[Opening STUDY TEXT section]

Cluster Seizures in German Shepherds

German Shepherd in grass
Fenne/Getty Images

Some breeds of dogs are more likely to have cluster seizures that are difficult to explain. Even a careful examination by a vet may not turn up any obvious physical problems. In such cases, typical seizure medications such as phenobarbital may not be effective.

Cluster seizures may occur because of an issue in the brain such as a tumor that interrupts communication between the parts of the brain or a lack of oxygen within the brain. Seizures can also result from low glucose levels in the blood or a thyroid deficiency. Poisoning can also bring on seizures.

Seizures may also happen with no apparent cause, which is called idiopathic epilepsy --- though the vet is unable to find anything wrong with the animal, the seizures still occur. In this case, it is presumed to be an inherited condition. German shepherds are susceptible to seizures, as are cocker spaniels, border collies, boxers, dachshunds, beagles, labrador retrievers and golden retrievers, all of whom have a tendency towards inheriting the condition. If the seizures have a genetic basis, they can arise when the dog is a puppy around 6 months old or manifest later in life. Most German Shepherds with idiopathic epilepsy experience their first seizure between the ages of one and five years.

Symptoms of Cluster Seizures

A generalized seizure starts with a sudden collapse, followed by abnormal movement of limbs; there may also be drooling, vomiting, uncontrolled urination, or defecation. The dog is unconscious, unresponsive and unable to control the spasms. Between seizures, the dog may be quiet, disoriented, or stagger and act drunk.

[Closing STUDY TEXT section]
[Opening DATA RECORDS section]

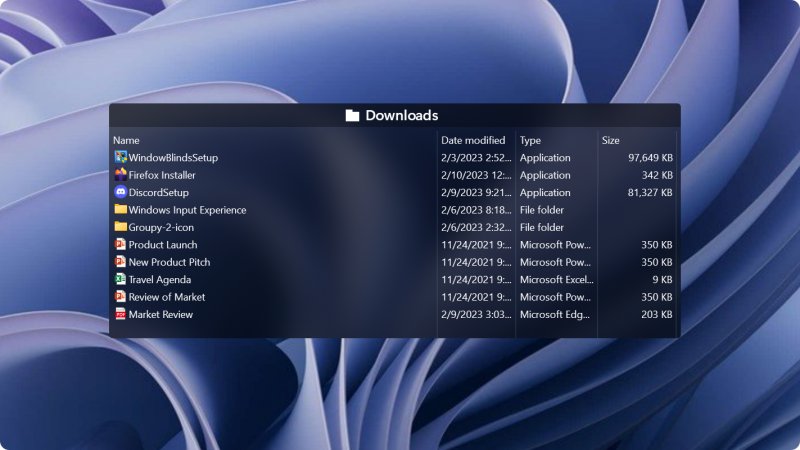Click the Product Launch PowerPoint icon
Screen dimensions: 800x450
coord(120,245)
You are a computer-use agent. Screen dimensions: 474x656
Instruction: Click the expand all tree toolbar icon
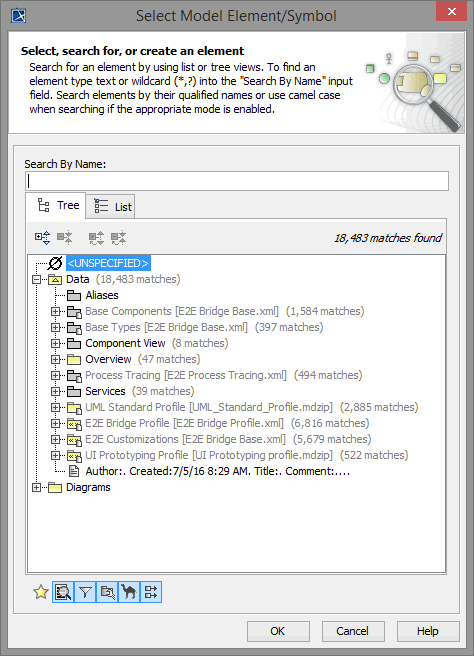pos(43,238)
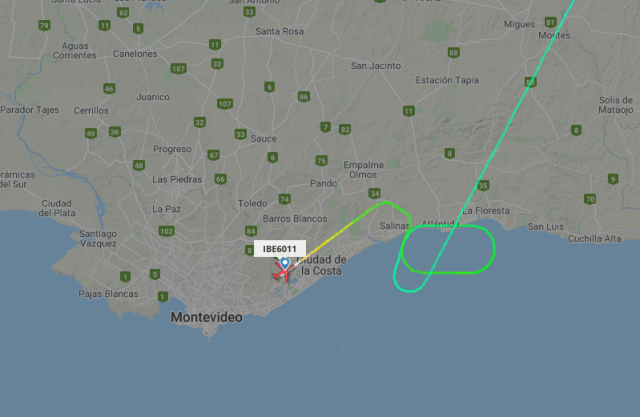Click route 62 shield marker
This screenshot has height=417, width=640.
[123, 13]
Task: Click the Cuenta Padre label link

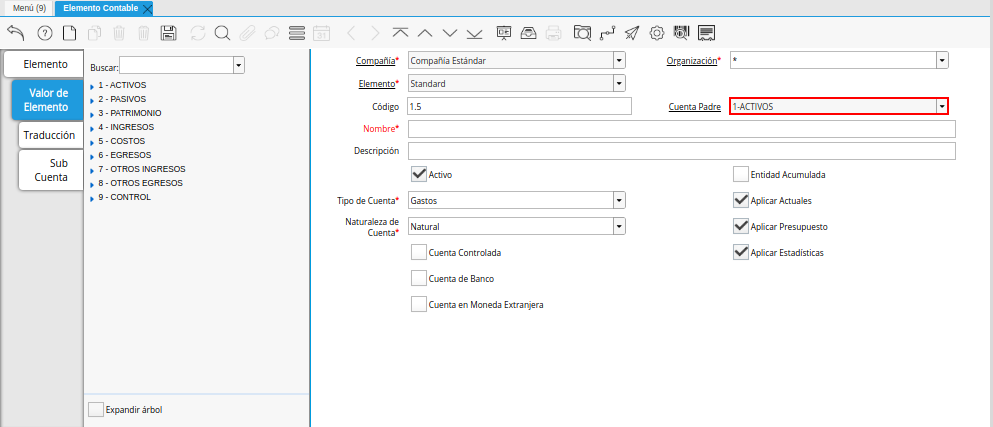Action: 694,106
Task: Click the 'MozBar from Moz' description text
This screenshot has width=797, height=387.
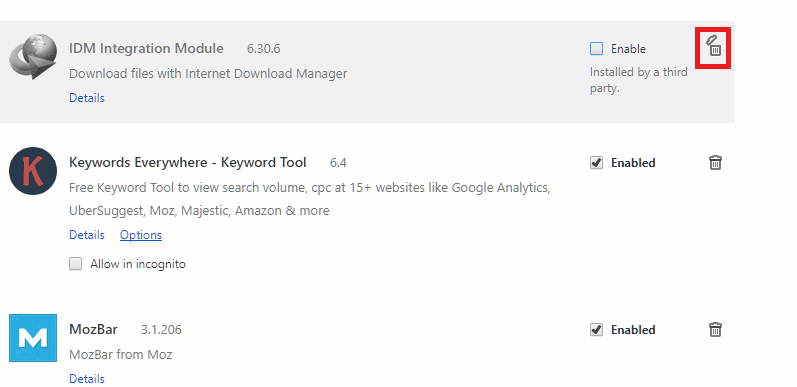Action: pos(120,354)
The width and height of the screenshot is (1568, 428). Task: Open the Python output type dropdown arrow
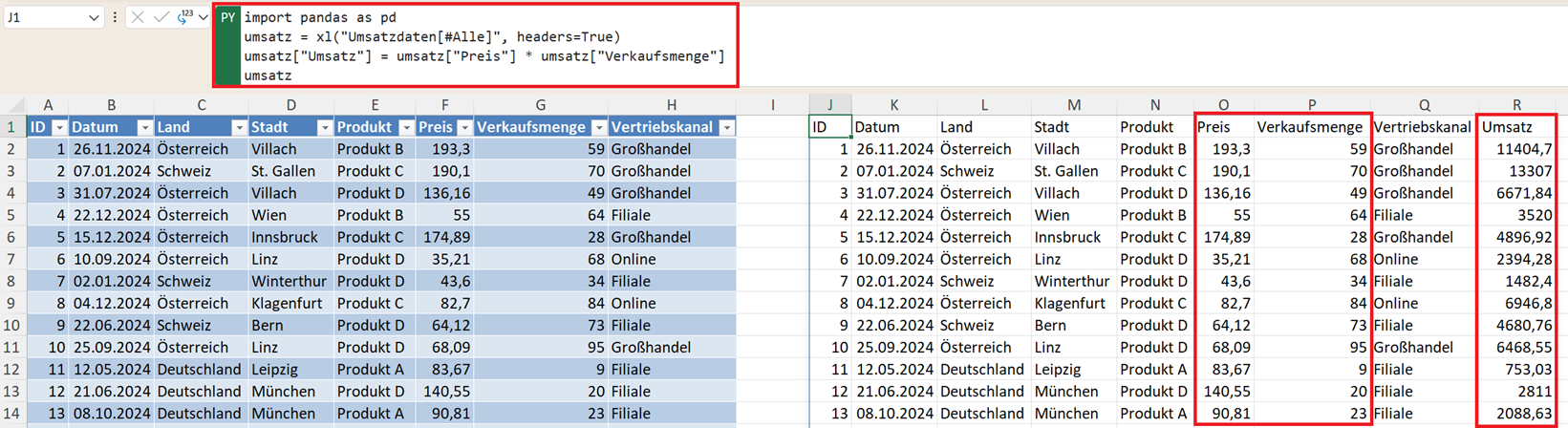203,17
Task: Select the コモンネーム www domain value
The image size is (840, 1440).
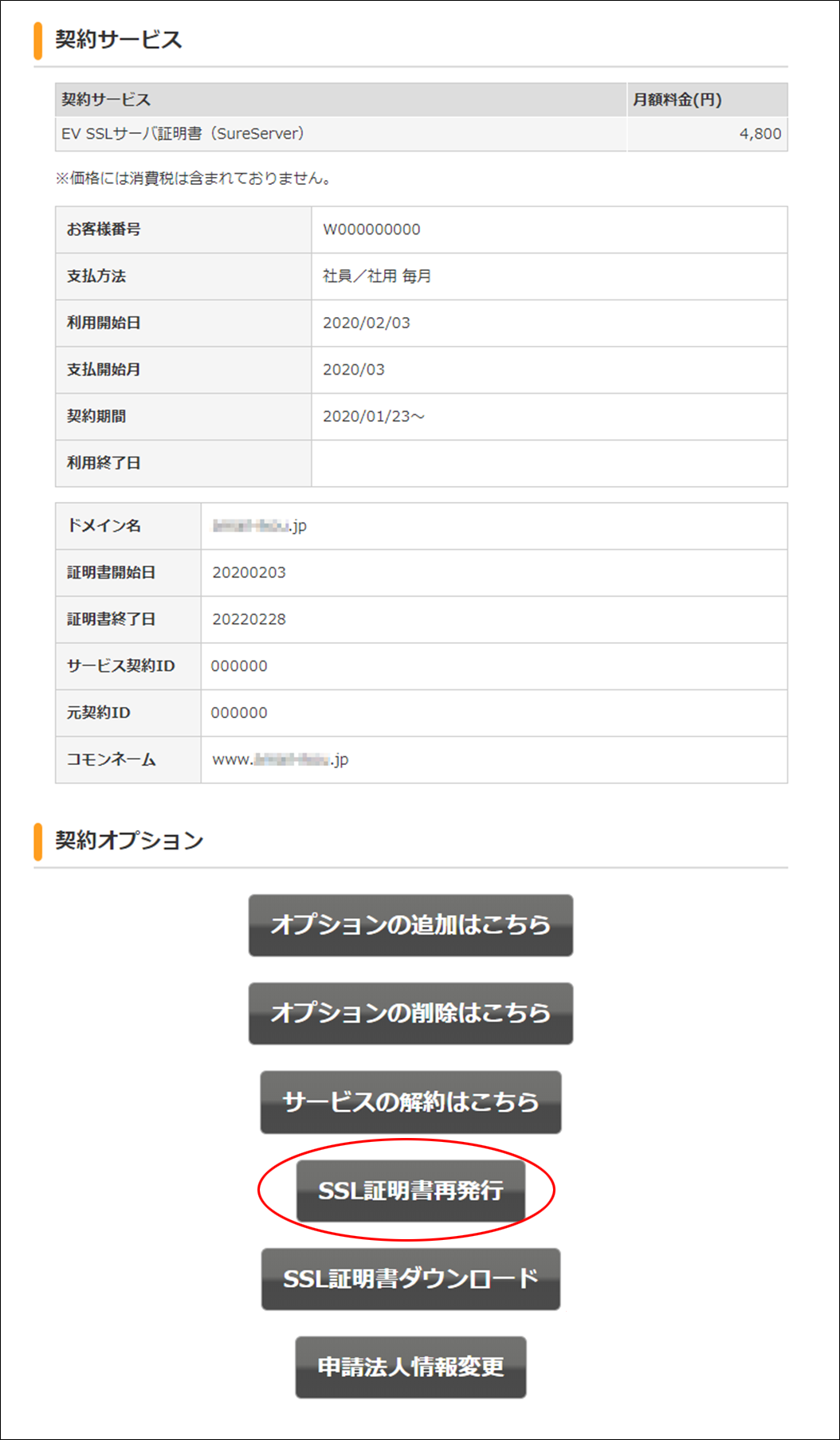Action: point(281,759)
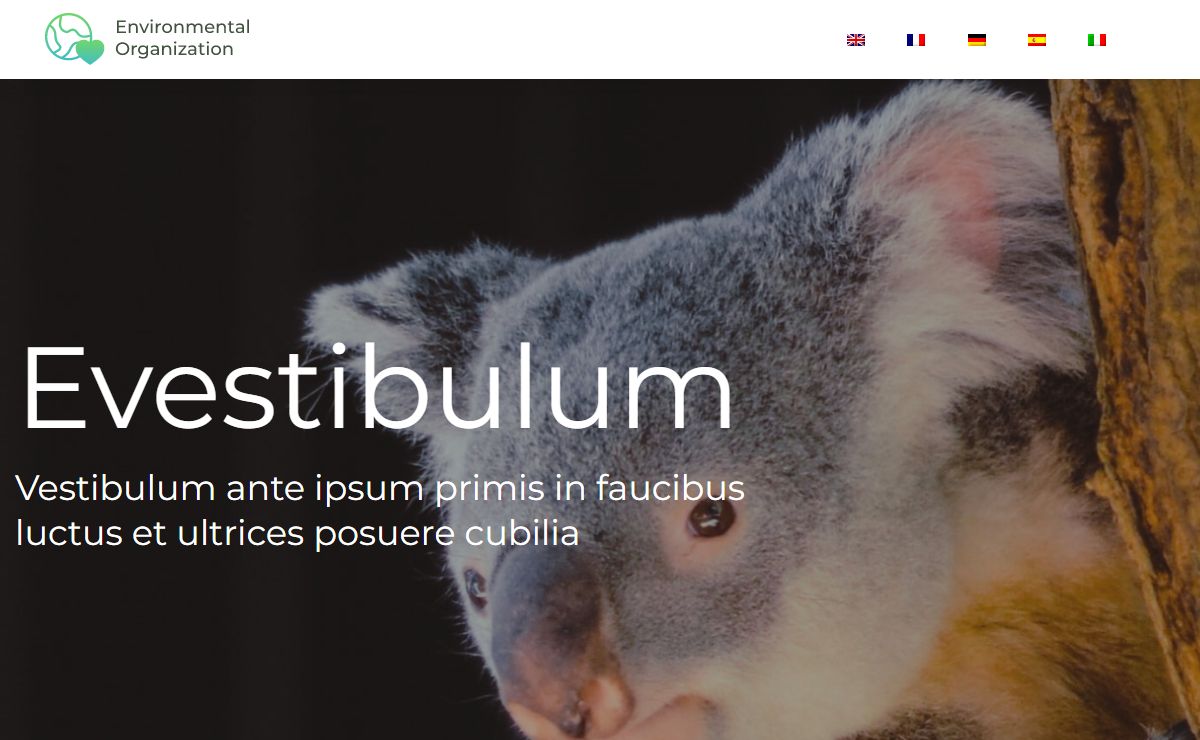This screenshot has height=740, width=1200.
Task: Click the subtitle line luctus et ultrices
Action: tap(298, 533)
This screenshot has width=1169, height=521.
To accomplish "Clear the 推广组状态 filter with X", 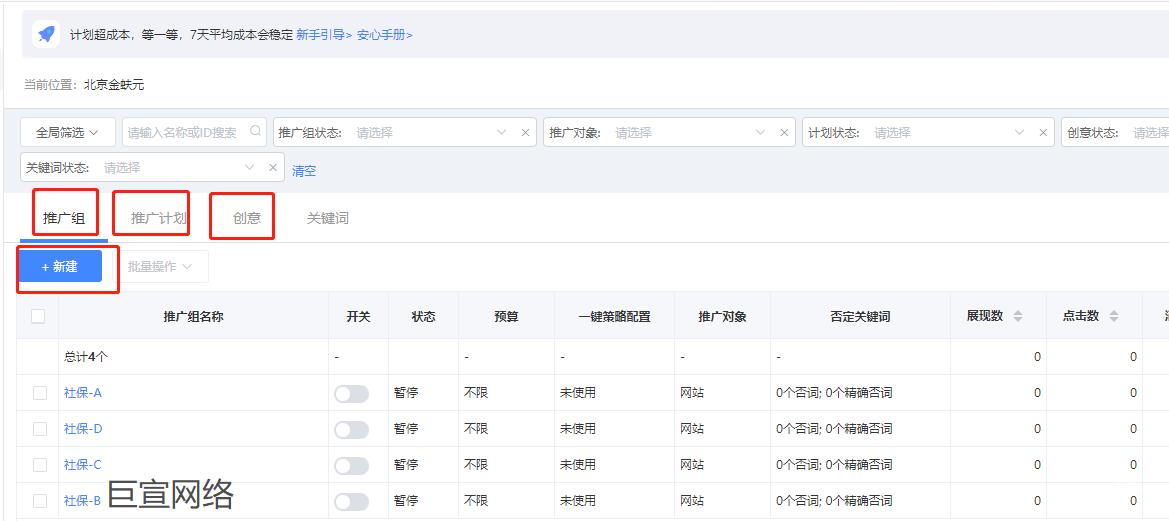I will pyautogui.click(x=526, y=132).
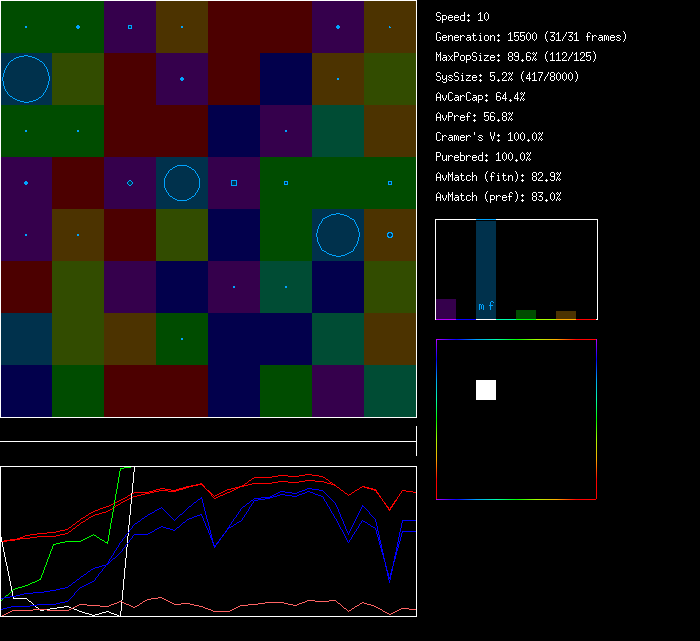Screen dimensions: 700x641
Task: Click the large circle in the grid's leftmost column
Action: point(26,79)
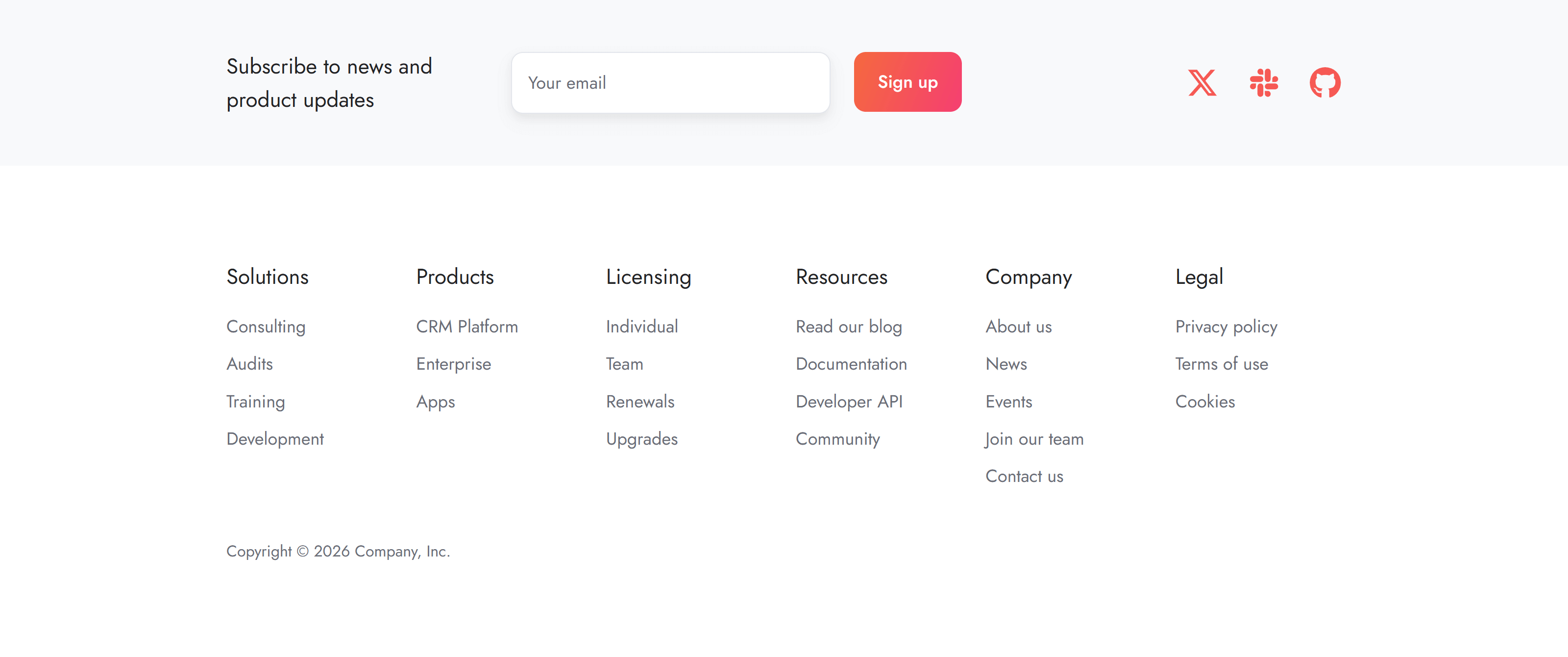Click the Slack social icon

[x=1264, y=83]
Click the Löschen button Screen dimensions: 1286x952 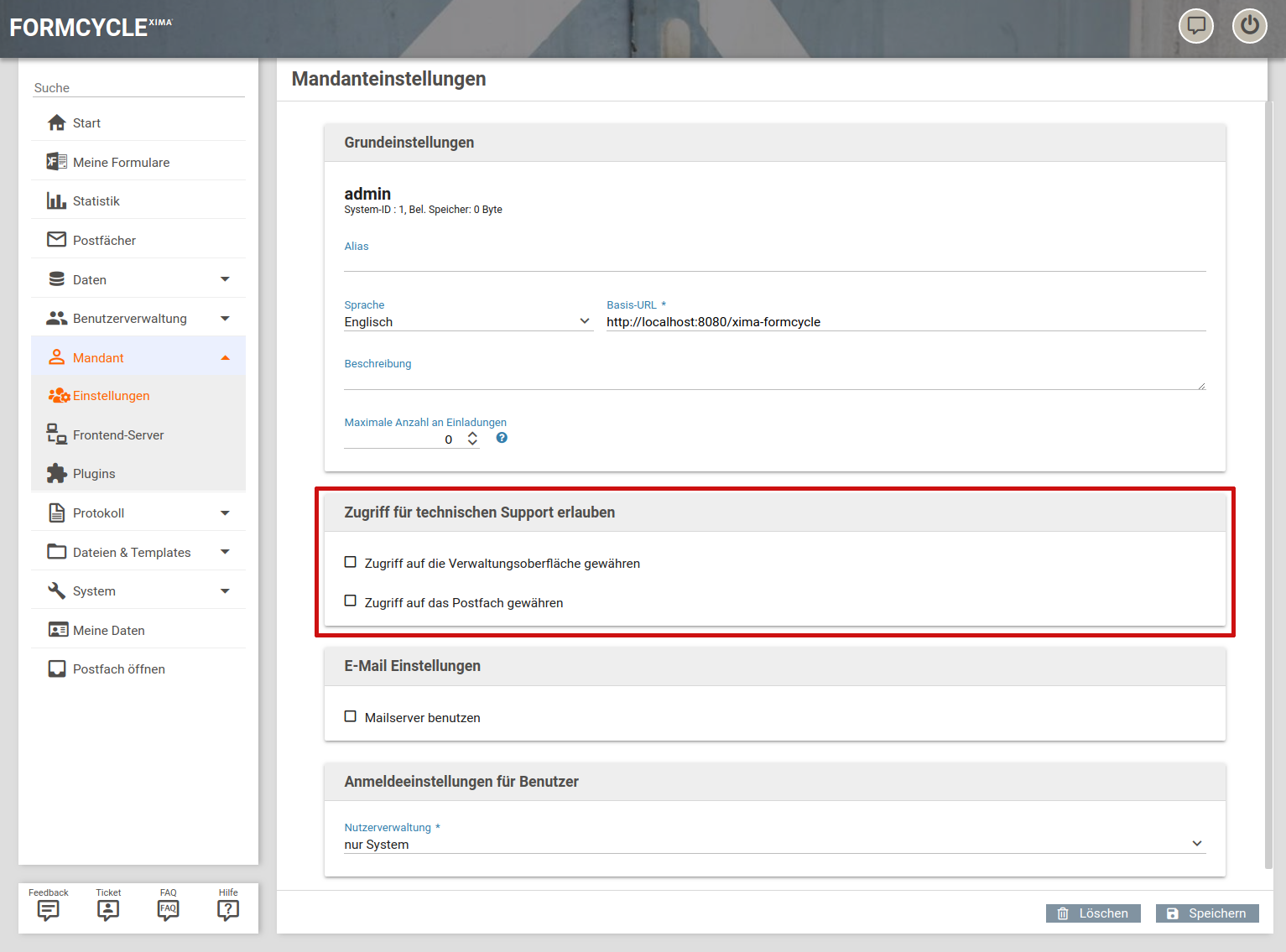point(1092,913)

[Closing DATA RECORDS section]

▶ _TASK DESCRIPTION_: Rewrite the part of the text on cluster seizures in German Shepherds that opens with the words containing "German Shepherd in" and closes with "not be effective.", putting "potassium bromide" in place of "phenobarbital".

▶ _TASK SOLUTION_:
German Shepherd in grass
Fenne/Getty Images

Some breeds of dogs are more likely to have cluster seizures that are difficult to explain. Even a careful examination by a vet may not turn up any obvious physical problems. In such cases, typical seizure medications such as potassium bromide may not be effective.